Terlebih kini, pimpinan KPK dibantu staf khusus, tidak dipungkiri membuat celah masuknya pihak yang kredibelitasnya tidak pernah diuji. BW memandang, hal ini bisa menyebabkan nepotisme di KPK. ’’Sangat mungkin pihak yang dimasukkan adalah bagian dari jaringan kroni dan nepotismenya. Korupsi justru dapat terjadi pada lembaga antikorupsi,’’ ujar BW.
Menurut BW, staf khusus dinilai tidak ada dalam tradisi KPK dan dibanyak kasus bisa menimbulkan kekacauan. Dia menilai, Pimpinan KPK secara sengaja tengah menyiapkan potensi kekacauan yang justru dapat memicu korupsi baru.
’’Struktur yang gemuk dan tidak kaya fungsi ini membuat rentan kendali pengawasan makin luas. Sehingga menimbulkan kerumitan dan kesulitan, serta sekaligus potensial memunculkan kerawanan terjadinya fraud dan korupsi,’’ tegas BW.
Sebelumnya, Wakil Ketua KPK Nurul Ghufron mengakui adanya perubahan struktur organisasi di internal KPK. Perubahan struktur di lembaga antirasuah itu diklaim sesuai dengan strategi yang akan dikembangkan di KPK.
’’KPK kini mengembangkan pemberantasan korupsi dengan tiga metode, yaitu pertama penindakan, kedua pencegahan dan ketiga pendidikan sosialisasi dan kampanye,’’ ujar Ghufron, Rabu (18/11).
Pimpinan KPK berlatar belakang akademisi itu menegaskan, pemberantasan korupsi tidak bisa lagi ditangani hanya sebagai kejahatan personal. Melainkan, kejahatan korupsi saat ini sudah sistemik yang perlu penanganan komprehensif.
Melalui Perkom Nomor 7 Tahun 2020 ini, KPK menambah 19 posisi dan jabatan yang tidak tercantum pada perkom sebelumnya, Perkom Nomor 03 Tahun 2018 tentang Organisasi dan Tata Kerja KPK.
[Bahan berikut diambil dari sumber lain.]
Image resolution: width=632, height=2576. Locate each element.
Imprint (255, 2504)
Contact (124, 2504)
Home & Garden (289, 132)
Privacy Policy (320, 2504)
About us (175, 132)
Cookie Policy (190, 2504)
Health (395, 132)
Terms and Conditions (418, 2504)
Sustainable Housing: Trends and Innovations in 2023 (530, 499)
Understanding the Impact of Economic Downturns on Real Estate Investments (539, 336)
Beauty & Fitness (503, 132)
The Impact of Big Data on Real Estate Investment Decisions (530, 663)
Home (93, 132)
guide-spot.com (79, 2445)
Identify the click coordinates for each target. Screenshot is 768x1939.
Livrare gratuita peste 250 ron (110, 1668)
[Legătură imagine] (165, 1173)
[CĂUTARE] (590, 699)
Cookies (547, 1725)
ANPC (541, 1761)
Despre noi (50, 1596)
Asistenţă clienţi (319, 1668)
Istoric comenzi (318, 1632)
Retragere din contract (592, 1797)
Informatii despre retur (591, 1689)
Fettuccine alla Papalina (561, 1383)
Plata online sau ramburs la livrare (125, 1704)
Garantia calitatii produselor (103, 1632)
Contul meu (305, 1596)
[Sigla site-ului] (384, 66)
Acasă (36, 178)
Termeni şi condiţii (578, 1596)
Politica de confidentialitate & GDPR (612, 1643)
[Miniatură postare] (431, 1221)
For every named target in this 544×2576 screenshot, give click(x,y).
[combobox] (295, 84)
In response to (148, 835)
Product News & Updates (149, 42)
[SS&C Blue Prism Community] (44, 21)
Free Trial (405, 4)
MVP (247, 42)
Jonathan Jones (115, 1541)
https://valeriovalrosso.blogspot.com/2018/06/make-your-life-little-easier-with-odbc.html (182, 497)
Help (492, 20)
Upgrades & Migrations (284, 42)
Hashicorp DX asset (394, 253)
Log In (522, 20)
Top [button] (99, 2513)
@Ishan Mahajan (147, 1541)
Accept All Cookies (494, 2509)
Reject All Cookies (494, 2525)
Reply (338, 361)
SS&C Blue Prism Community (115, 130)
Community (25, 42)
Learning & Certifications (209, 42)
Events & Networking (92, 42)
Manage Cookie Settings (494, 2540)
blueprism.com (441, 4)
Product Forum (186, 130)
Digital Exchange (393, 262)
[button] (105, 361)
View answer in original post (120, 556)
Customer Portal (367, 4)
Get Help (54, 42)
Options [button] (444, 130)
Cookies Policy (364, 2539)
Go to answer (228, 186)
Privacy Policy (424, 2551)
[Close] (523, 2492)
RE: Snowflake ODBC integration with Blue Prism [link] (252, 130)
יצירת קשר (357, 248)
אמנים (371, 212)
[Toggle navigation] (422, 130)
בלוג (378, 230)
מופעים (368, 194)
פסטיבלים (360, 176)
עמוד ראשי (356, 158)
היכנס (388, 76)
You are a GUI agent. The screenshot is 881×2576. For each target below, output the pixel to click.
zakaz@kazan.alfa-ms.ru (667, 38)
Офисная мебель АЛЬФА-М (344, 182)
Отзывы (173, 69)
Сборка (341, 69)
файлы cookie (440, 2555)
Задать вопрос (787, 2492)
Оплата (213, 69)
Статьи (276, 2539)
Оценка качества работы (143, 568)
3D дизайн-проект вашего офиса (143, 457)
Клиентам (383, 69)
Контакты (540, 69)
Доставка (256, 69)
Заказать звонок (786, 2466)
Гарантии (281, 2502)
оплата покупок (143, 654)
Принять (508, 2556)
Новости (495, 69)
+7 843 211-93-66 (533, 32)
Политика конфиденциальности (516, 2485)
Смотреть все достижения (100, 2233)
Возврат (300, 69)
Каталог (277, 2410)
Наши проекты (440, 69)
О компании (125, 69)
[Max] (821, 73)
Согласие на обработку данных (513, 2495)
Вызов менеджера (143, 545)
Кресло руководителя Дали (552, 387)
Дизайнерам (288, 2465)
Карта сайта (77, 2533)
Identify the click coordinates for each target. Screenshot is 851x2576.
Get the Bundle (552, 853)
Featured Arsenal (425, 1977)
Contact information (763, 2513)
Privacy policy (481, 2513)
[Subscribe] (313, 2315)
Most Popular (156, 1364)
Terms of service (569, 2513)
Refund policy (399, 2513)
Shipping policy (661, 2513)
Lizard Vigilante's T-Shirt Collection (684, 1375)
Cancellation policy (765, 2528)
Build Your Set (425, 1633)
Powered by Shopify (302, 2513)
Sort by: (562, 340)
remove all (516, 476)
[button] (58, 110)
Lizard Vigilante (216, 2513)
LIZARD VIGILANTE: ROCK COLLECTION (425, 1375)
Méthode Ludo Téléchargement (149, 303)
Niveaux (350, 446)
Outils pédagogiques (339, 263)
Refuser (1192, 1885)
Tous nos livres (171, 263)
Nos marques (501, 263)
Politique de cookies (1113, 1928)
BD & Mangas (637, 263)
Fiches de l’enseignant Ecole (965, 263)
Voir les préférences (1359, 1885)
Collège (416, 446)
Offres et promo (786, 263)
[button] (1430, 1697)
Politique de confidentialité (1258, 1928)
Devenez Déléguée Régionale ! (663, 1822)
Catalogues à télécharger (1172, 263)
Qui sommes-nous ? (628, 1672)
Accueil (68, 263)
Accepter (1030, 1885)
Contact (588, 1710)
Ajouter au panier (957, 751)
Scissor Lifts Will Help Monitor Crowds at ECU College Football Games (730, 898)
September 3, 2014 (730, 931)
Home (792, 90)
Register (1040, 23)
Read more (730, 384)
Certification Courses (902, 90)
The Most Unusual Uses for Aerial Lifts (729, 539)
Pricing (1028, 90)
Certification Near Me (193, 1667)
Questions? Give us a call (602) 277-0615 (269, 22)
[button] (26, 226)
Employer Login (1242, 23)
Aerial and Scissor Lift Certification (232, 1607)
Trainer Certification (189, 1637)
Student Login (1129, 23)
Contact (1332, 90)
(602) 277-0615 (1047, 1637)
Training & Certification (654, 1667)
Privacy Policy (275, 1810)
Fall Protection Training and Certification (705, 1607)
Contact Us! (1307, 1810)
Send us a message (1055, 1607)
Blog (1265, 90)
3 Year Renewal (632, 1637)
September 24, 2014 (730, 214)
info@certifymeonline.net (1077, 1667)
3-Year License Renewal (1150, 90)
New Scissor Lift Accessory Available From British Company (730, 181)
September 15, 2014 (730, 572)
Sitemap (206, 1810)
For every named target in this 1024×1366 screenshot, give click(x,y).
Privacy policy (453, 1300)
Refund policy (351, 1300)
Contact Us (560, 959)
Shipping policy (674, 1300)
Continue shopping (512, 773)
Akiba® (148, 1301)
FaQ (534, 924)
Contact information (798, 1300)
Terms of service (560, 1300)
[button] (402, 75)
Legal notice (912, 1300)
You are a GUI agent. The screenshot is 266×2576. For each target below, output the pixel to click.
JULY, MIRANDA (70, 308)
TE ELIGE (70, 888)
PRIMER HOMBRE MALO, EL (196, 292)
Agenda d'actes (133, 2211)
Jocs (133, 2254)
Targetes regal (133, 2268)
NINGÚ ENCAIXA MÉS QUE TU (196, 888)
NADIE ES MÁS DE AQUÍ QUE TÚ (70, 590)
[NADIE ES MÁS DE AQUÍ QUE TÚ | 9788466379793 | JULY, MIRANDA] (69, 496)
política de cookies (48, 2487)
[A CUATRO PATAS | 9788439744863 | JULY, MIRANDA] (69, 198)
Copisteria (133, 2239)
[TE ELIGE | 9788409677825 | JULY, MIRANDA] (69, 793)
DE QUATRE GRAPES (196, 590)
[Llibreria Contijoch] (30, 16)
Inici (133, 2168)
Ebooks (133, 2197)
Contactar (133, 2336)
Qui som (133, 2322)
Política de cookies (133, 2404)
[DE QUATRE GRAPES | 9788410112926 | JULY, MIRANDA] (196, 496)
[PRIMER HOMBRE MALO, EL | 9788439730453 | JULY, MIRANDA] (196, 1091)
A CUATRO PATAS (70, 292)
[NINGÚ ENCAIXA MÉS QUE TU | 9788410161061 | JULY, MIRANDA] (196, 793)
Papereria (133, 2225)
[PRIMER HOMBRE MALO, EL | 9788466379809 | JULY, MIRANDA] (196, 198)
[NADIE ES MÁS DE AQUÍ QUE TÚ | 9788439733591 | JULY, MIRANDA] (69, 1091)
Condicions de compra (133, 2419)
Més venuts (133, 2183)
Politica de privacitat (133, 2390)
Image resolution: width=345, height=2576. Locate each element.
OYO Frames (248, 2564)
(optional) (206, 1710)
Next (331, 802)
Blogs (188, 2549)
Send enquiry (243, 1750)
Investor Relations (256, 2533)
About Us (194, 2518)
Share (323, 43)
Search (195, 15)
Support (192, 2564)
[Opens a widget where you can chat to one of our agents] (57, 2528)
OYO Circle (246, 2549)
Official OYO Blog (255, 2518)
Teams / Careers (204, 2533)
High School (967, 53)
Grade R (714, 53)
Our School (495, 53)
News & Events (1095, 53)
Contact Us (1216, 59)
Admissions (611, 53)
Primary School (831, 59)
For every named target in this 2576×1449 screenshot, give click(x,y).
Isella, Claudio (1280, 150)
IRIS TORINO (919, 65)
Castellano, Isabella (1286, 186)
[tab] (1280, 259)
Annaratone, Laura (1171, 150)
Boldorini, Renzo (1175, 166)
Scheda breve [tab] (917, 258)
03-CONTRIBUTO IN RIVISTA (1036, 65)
Sembilan belas posisi dan jabatan baru itu di antaranya Deputi Bidang Pendidikan dan Peran Serta Masyarakat, Direktorat Jejaring Pendidikan, Direktorat Sosialisasi dan Kampanye Antikorupsi. Kemudian, Direktorat Pembinaan Peran Serta Masyarakat, Direktorat Pendidikan dan Pelatihan Antikorupsi, Sekretariat Deputi Bidang Pendidikan dan Peran Serta Masyarakat.
Sementara itu, ada tiga jabatan dan posisi yang dihapus melalui Perkom Nomor 7 Tahun 2020 yaitu Deputi Bidang Pengawasan Internal dan Pengaduan Masyarakat, Direkorat Pengawasan Internal dan Unit Kerja Pusat Edukasi Antikorupsi atau Anticorruption Learning Center (ACLC).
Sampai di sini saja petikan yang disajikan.